Но Вадим, младше своих братьев чуть ли не на десять лет, пошел в деда и, в отличие от них и родителей, любил бывать на хуторе. И, конечно, ему была известна история вражды между хутором и деревней. Знал он и то, как и за что репрессировали людей из Смоленска. Дед Максим много об этом рассказывал, часто вспоминал отца, так и не смирившегося с приговором, и мать, которая не смогла привыкнуть к лагерной жизни. Они оба погибли в войну, но до последнего конца вспоминали Смоленский край, свою родину, свою улицу, дом, друзей.
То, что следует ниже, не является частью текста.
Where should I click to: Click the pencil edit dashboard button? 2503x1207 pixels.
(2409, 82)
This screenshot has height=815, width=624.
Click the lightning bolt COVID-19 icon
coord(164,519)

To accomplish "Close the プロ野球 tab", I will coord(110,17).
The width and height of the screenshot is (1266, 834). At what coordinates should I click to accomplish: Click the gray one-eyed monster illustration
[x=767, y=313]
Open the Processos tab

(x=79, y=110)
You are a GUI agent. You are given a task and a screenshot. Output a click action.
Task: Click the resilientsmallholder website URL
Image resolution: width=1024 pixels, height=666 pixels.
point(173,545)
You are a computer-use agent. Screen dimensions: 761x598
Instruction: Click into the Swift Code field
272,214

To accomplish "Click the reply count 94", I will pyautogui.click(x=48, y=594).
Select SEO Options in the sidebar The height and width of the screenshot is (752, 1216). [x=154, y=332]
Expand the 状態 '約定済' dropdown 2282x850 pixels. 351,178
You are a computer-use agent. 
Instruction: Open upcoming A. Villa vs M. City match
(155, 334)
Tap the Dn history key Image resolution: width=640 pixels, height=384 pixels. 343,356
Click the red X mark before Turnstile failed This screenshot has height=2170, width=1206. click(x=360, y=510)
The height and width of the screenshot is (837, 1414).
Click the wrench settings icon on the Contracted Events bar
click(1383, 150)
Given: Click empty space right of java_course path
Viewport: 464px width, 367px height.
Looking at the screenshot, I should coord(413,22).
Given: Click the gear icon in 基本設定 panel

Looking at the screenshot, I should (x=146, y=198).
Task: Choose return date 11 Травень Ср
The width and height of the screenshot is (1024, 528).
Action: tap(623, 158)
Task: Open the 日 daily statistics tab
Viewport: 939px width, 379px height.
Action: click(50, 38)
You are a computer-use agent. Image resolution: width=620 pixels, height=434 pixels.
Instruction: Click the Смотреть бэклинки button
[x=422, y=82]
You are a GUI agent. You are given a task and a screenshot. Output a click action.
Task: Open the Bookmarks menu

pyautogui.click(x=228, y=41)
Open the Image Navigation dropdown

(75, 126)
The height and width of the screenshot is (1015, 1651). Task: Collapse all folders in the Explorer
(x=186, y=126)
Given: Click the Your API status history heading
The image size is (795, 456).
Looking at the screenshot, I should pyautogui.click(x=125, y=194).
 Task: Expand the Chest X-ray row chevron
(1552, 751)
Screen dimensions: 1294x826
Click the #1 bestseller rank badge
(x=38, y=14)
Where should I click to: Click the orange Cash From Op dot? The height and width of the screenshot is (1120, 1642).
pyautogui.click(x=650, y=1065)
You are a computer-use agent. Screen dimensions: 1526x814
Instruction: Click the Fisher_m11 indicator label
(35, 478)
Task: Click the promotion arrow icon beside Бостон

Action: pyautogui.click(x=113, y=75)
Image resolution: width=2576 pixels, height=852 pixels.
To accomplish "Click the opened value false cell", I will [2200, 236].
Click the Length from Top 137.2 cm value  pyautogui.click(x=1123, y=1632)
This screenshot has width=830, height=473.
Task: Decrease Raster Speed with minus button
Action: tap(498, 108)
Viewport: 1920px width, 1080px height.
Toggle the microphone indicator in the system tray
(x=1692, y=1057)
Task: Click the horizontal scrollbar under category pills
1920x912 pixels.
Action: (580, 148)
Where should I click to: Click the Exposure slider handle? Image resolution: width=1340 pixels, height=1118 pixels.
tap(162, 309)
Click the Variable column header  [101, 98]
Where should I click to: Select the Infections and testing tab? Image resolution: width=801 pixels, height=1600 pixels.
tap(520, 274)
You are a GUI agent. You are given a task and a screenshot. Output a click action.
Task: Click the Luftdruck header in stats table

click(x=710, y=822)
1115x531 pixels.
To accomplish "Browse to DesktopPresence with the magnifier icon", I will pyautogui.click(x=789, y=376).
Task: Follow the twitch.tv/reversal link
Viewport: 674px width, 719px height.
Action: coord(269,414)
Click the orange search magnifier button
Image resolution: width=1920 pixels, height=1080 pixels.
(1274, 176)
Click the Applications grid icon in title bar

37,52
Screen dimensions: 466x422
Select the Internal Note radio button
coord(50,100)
Может быть, поэтому на хуторе они держались особняком, не пуская чужаков. Может быть, таким образом хотели сохранить ту атмосферу, тот уклад и порядок, которые привычны им. К тому же их связывала одна беда, одно клеймо — враги народа. И как к врагам народа к ним и относились. Они чурались деревенских, а те при встрече не упускали случая оскорбить, унизить. Их можно было обворовать и избить, но вряд ли кто понес бы за это наказание. Женщины с хутора никогда не ходили в лес одни, опасаясь наткнуться на местных мужиков, которых притягивал хутор, особенно после рюмки-другой. Случалось, мужики приставали к женщинам, домогались их. Однажды произошла трагедия. Юную девушку нашли утонувшей в реке. Свидетелей не было, да никто и не собирался разбираться в случившемся. Власть была на стороне Старых Дорог. Она порождала бессильную ярость и ненависть. А людям с хутора хотелось, чтобы их оставили в покое, дали возможность просто жить.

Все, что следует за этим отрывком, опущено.